Maria Angeles Vila Tortosa_Città Foresta_2022_Courtesy Latitudo Art Projects © Marina Pietrocola

16 giornate di attività laboratoriali e artistiche, itineranti e partecipate, che da giugno a settembre hanno attraversato cinque quartieri di Roma – Corviale, Labaro, Trullo, Laurentino e Tufello – trasformando gli spazi pubblici in luoghi di creatività condivisa, dialogo e partecipazione attiva: parliamo di Città Foresta – Le Cosmicomiche, il festival diffuso, a cura di Latitudo Art Projects, volto a costruire una nuova narrazione ambientale e aumentare la consapevolezza sull’importanza delle aree verdi nelle comunità urbane, attraverso la collaborazione con artisti, artiste e associazioni.

Oggi, 27 settembre, dalle ore 18 alle ore 21, si svolgeranno, presso la Biblioteca Laurentina – Piazzale Elsa Morante, la mostra e il dibattito a chiusura della terza edizione del Festival, un viaggio tra arte e comunità attraverso l’immaginario fantastico di Italo Calvino, ispirato alle sue celebri Cosmicomiche, in cui il concetto di città si è rivelato centrale nel ridisegnare il rapporto tra spazio urbano e comunità.

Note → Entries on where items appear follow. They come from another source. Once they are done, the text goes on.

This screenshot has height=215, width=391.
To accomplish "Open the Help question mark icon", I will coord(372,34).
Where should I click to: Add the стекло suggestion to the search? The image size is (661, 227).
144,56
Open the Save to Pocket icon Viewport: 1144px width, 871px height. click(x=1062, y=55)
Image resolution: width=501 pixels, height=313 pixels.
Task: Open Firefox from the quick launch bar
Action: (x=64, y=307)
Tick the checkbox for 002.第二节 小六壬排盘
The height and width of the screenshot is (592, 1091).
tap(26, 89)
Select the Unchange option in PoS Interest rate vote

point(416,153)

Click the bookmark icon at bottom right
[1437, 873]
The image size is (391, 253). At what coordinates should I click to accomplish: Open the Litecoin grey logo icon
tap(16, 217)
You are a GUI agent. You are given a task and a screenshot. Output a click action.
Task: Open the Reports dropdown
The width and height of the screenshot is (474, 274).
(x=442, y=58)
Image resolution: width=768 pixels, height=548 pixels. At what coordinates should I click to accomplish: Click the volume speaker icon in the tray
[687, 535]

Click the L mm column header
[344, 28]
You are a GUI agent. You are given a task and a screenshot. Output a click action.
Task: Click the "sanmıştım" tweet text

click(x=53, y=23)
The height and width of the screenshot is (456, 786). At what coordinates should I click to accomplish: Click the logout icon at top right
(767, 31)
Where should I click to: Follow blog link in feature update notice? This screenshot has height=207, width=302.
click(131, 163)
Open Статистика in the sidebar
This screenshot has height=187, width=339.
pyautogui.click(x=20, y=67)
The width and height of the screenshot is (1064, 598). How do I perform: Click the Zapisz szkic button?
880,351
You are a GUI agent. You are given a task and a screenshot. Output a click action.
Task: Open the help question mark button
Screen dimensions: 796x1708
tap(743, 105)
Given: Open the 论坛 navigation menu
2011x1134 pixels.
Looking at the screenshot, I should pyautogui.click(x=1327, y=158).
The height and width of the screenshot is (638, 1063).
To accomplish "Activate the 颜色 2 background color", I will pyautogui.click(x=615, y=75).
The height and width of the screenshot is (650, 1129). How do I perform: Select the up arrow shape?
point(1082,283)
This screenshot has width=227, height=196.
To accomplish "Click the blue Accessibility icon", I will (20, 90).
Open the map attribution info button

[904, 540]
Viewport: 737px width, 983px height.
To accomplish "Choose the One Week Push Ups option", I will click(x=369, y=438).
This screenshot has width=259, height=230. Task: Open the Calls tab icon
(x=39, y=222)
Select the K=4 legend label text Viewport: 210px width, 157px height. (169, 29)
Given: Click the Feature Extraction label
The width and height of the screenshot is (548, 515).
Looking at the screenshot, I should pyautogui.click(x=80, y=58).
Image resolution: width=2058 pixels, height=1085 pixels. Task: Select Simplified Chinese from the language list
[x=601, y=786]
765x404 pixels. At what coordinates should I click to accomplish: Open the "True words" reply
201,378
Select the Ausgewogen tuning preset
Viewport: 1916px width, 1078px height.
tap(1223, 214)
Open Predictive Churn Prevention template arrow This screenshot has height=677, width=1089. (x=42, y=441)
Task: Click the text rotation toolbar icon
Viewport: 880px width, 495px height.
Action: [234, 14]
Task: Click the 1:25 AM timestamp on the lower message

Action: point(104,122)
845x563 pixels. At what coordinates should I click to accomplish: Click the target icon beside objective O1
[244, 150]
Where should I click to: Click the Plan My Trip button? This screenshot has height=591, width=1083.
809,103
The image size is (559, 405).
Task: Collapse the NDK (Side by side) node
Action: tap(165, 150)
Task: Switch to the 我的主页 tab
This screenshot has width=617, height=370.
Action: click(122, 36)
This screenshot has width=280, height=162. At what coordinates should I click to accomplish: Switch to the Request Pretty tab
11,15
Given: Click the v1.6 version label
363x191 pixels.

Un modo per riflettere sul tema della costruzione delle relazioni interosciali e della città sostenibile, con Andrea Cortellessa e Giuseppe Garrera. Per l’occasione abbiamo intervistato Benedetta Carpi De Resmini, curatrice del progetto.

Gaia Scaramella_Città Foresta_2024_ Courtesy Latitudo Art Projects © Paola Farfaglio

Qual è l’obiettivo principale di un Festival come Città Foresta?

«Il Festival Città Foresta ha come obiettivo principale quello di stimolare una riflessione partecipata sul rapporto tra natura, arte e spazio urbano, promuovendo una fruizione della città reticolare e rizomatica. Attraverso un’analisi del rizoma, che ha una struttura diffusiva e reticolare, anziché arborescente, il festival in questi tre anni ha cercato di valorizzare, nella varietà delle esperienze, nella eterogeneità del modo in cui produciamo le opere, negli infiniti modi in cui produciamo i nostri scambi, il punto di origine della creatività.  Gli artisti stessi sono esseri trans ed extraterritoriali, che vivono nella costante ibridazione. Questa condizione porosa produce una forza “comune” che rende tutti noi soggetti collettivi.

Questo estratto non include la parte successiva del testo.